For 28 years, Yvette Norton lived at the James E. Scott homes, a dingy and often dangerous Liberty City public housing project. But it was home and it was her community, a place of deep roots and lifelong bonds shared by hundreds of families.
When Miami-Dade’s housing agency decided to tear it down along with the smaller, adjacent Carver homes, scattering 1,150 residents across the county, Norton and many of her neighbors were pained to go. There was one balm, though: The county pledged to replace the housing project with a real neighborhood of attractive homes, apartments, trees and amenities, and said there would be a place for those who wanted to return.
What they could not know then is that it would take more than 10 years, complicated legal and public relations battles, and one of the biggest scandals to hit the housing agency for the county to do what it promised.
Norton has just moved into a sparkling two-bedroom terrace apartment with her 18-year-old granddaughter. It’s in the new NorthPark at Scott Carver, a community of 354 mixed-income apartments and town homes arranged in tree-lined clusters along new suburban-style blocks, where rows of barracks-like public housing once stood. Two sections are done, and a third will open by November.
When complete, the $84 million development, which straddles Northwest 22nd Avenue from 75th Street south to the Florida East Coast rail tracks, will be dotted with playgrounds, a community center with a swimming pool, a gym and a computer lounge.
It’s no longer a housing project, but a publicly subsidized, privately built and managed development with scaled rents depending on income. They range from 70 apartments with market rents starting at $651, to 107 homes set aside for low- and moderate-income income families. The other 177 are public housing apartments, with rents going all the way down to zero for the poorest residents.

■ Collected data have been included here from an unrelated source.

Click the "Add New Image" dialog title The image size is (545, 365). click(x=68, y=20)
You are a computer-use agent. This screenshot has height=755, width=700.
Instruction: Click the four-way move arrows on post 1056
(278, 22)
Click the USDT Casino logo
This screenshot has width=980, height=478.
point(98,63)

But there is nothing to tell one kind of unit from the others.
“I feel good about having my new home,’’ said Norton, who moved three times during her exile, first to a Section 8 home and then to another housing project before her return. “I love it. They didn’t just throw something up. I will give them that much.’’

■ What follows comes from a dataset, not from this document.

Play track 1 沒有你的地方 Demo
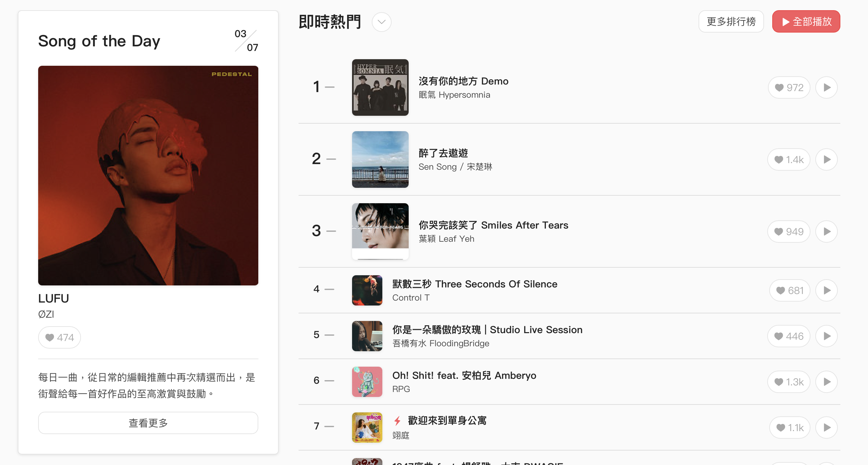Viewport: 868px width, 465px height. pyautogui.click(x=826, y=88)
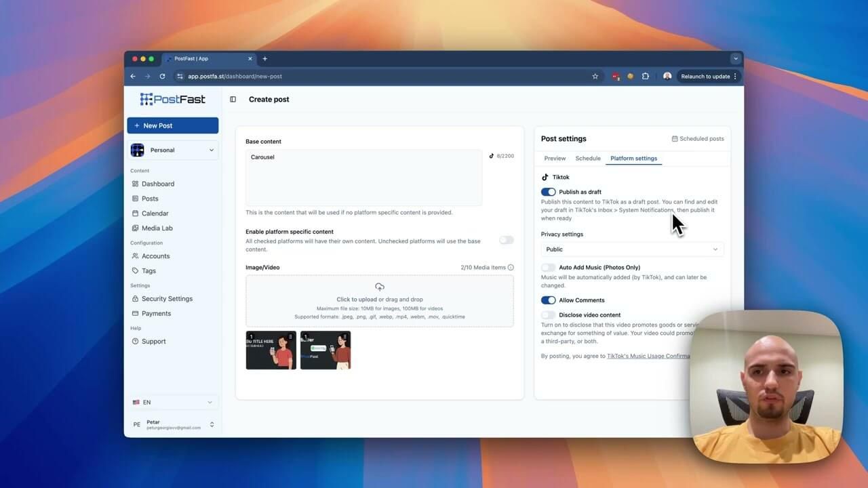Disable the Publish as draft toggle

(548, 192)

The experience still clearly smarts, though. It turned Norton and several of her old neighbors into community activists under the aegis of the Miami Workers Center, which helped them organize to fight for the county commitment to replace all 850 demolished units, locate hundreds of original Scott Carver tenants after the county lost track of them, and then win their right to first dibs on the new homes.

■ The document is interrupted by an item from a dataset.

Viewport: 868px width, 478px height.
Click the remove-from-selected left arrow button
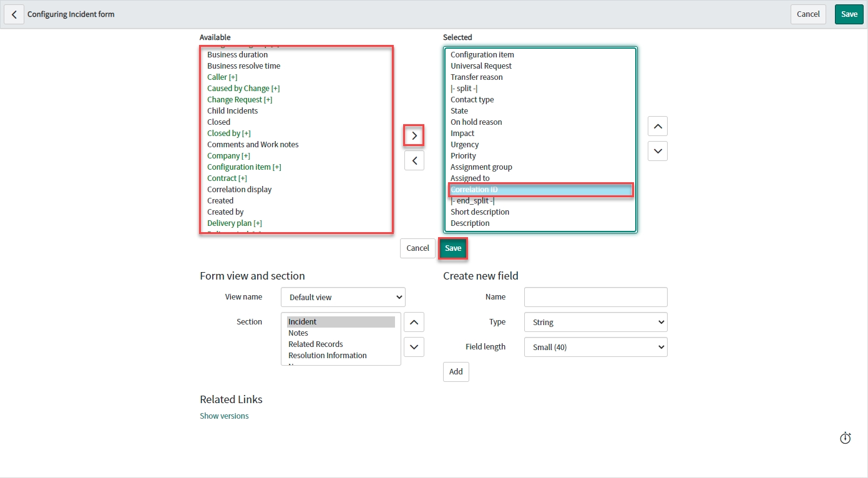[414, 160]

“We were scattered all over, some people as far as Georgia,’’ Norton recalled. “Some people were homeless and living in their cars. But the county had no answers for us.’’
The group even managed to save one original Scott homes building, which the county historic preservation board declared a protected landmark. It will be turned into a museum.
“If we hadn’t fought, we wouldn’t have what we got now,’’ said Norton’s longtime friend and fellow combatant Yvonne Stratford, a former Carver resident who finished raising her children after being moved to another rundown project, Annie M. Coleman Gardens, and is now on the waiting list for a one-bedroom apartment in the new development.